E, claro, jamais esqueceremos: também em fevereiro, o Brasil esteve no centro da polêmica fashion mundial, quando a editora de moda da Vogue, Donata Meirelles, fez uma festa de aniversário com decoração que remetia ao Brasil colonial e posou, linda, loira e de Valentino, cercada por mulheres negras vestidas de branco.

O suéter da Gucci, que seria vendido por cerca de 700 euros (R$ 3,5 mil) talvez seja um dos erros mais escandalosos. Basicamente, o suéter tem uma gola até o meio da cara, mas com uma boca desenhada.
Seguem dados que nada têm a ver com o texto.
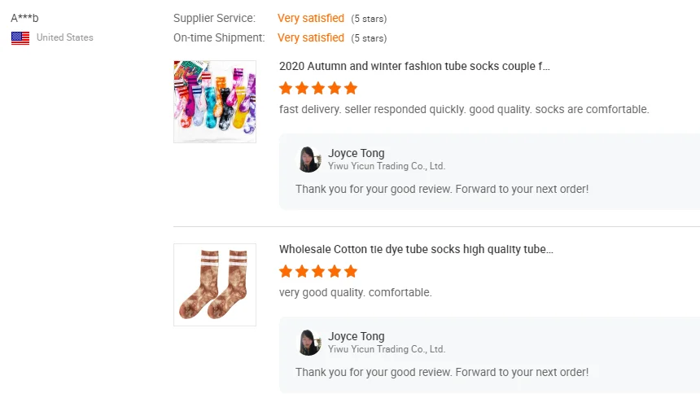The image size is (700, 398).
Task: Click the United States country label
Action: tap(65, 37)
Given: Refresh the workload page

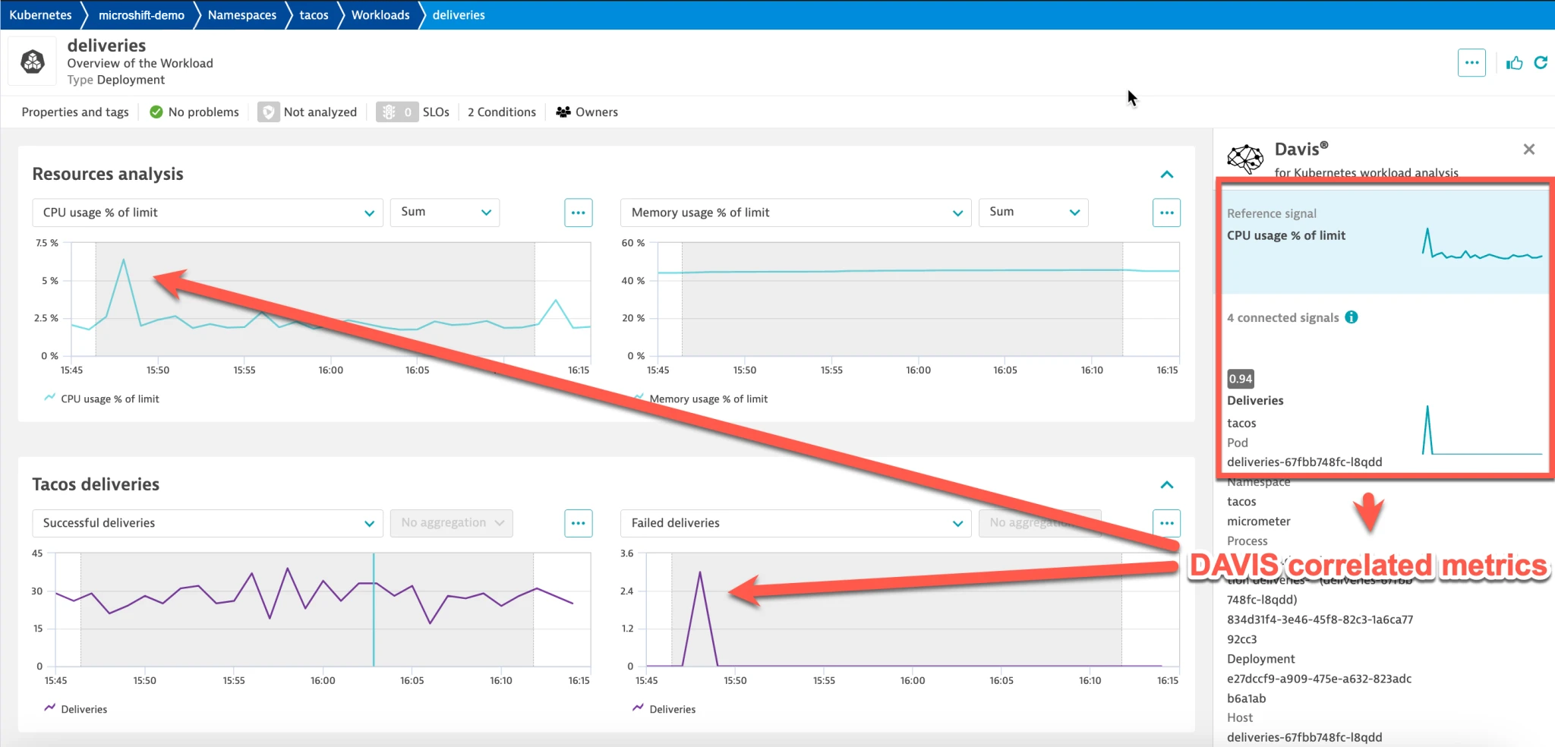Looking at the screenshot, I should [x=1541, y=63].
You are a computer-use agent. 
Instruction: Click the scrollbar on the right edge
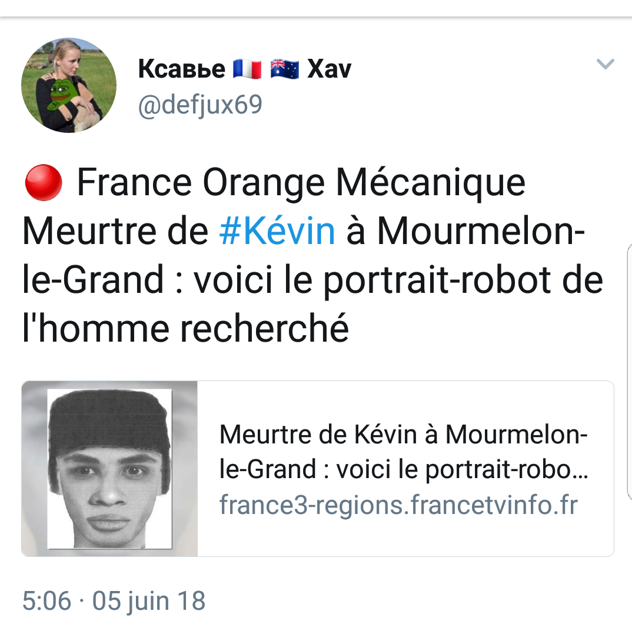tap(628, 370)
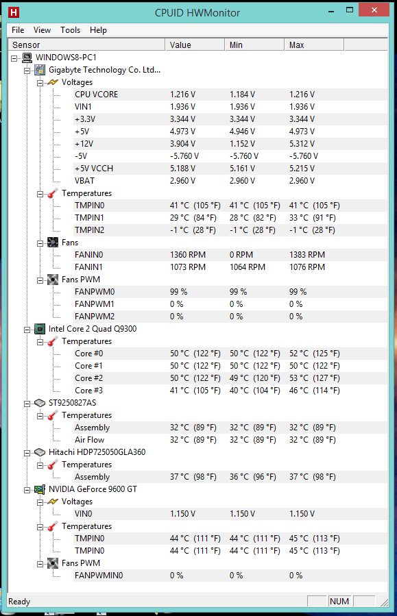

Ou seja, você, branco, pode se "vestir de negro". No editorial que mostra o lançamento, reparem, claro, a modelo é branca.

"Black face", para quem não sabe, foi uma prática no mundo do teatro no século XIX, quando atores brancos simplesmente se pintavam de preto para representar negros, de forma exagerada, cômica, literalmente, rindo da cara deles. Uma prática para lá de ofensiva e uma memória triste e séria do racismo, que só acabou nos anos 60, depois de muita briga do movimento negro.

 

As pessoas podem fazer revival de "black face" em paz? Claro que não! Exemplo é a reação ao tal suéter da Gucci. O rapper 50 cents gravou um video queimando uma camiseta Gucci e disse que jamais usaria a marca de novo. Spike Lee fez coro. E também declarou que agora boicota a marca.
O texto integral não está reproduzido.